J'ai commencé à suer à grosses gouttes. Mon interlocuteur a pris un temps de pause en contemplant mon visage, avant de reprendre.

- Vous n'avez pas de bicyclette. Au château, on dit que vous avez pris quelques bonnes gamelles quand vous étiez petit et que ça vous a détourné de la bicyclette. Vous avez toujours préféré le cheval. Gretel, la vieille cuisinière, raconte d'ailleurs souvent l'épisode du cheval dans la cuisine. Vous étiez adolescent. Vous aviez fait entrer votre cheval favori et l'aviez laissé près des fourneaux. Elle avait failli mourir de peur en revenant du marché...

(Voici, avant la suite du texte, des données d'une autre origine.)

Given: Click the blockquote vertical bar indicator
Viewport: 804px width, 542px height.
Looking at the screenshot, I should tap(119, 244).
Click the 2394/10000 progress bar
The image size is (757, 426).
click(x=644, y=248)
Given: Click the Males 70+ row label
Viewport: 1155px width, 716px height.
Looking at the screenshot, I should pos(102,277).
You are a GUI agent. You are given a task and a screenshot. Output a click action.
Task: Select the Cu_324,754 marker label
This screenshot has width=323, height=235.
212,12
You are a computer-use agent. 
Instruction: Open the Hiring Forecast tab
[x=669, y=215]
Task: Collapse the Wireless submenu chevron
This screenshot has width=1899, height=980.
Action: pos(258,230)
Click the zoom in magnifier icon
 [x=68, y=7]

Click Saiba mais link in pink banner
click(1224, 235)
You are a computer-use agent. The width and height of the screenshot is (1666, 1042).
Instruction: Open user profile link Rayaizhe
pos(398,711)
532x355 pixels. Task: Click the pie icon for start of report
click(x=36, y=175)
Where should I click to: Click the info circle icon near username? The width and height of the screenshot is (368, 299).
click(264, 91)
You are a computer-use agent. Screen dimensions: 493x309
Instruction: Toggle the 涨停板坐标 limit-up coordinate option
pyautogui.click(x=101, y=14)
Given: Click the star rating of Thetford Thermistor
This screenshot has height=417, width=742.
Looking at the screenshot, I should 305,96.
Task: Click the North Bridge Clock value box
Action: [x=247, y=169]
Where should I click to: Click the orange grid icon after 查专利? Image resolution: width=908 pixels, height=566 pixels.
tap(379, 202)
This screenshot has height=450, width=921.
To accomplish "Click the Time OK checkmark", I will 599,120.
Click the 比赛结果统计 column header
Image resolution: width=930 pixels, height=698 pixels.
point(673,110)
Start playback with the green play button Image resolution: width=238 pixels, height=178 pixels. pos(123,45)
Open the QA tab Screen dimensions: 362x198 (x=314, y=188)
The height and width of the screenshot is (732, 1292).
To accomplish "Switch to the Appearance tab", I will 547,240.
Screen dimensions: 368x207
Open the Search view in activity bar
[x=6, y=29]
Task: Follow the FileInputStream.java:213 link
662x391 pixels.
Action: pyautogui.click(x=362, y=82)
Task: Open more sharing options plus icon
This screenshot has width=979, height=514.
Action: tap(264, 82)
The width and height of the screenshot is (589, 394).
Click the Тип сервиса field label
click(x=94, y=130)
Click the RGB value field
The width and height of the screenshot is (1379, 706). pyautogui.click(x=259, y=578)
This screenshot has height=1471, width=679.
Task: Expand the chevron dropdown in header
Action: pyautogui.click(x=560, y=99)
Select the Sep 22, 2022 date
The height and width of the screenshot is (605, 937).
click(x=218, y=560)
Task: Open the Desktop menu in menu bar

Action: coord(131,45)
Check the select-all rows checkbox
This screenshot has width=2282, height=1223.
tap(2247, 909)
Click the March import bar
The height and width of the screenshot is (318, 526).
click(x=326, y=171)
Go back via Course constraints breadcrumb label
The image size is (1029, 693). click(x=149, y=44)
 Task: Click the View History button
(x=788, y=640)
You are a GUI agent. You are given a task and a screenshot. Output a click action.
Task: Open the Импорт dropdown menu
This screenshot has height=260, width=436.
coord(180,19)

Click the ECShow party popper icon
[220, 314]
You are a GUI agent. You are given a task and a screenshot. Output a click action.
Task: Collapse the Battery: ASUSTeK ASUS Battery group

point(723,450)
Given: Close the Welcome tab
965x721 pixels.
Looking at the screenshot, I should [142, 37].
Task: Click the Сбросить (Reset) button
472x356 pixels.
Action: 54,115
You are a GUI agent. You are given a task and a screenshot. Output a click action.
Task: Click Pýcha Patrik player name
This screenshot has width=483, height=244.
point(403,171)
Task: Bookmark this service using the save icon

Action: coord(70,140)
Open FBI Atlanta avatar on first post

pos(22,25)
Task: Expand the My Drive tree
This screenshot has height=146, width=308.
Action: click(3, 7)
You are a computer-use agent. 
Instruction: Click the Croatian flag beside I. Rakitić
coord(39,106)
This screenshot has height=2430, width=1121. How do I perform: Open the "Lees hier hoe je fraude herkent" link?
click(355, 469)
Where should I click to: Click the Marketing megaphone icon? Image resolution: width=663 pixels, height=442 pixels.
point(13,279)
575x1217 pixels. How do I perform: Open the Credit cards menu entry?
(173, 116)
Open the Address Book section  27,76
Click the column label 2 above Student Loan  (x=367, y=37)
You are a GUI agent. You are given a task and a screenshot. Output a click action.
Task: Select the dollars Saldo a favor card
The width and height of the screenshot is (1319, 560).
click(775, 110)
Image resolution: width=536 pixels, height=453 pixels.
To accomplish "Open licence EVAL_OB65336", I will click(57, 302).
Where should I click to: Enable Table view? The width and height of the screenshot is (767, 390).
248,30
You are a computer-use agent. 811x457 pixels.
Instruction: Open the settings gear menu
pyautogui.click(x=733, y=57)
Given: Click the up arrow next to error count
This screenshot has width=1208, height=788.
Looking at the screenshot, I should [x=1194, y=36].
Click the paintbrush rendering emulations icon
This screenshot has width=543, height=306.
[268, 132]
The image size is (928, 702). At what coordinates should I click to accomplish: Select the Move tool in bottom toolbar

J'ai dû m'asseoir sur un tabouret près d'un établi où régnait un bazar sans nom. Toujours par écrit, je lui ai demandé s'il se souvenait de ma visite l'autre jour.

- Oui. Pour sûr que je m'en souviens. On n'avait jamais eu de conversation aussi longue, vous et moi. Et puis ça m'a fait plaisir que vous preniez des nouvelles de ma famille. Je ne pensais pas, d'ailleurs, que l'histoire de notre nouveau chien vous marquerait à ce point.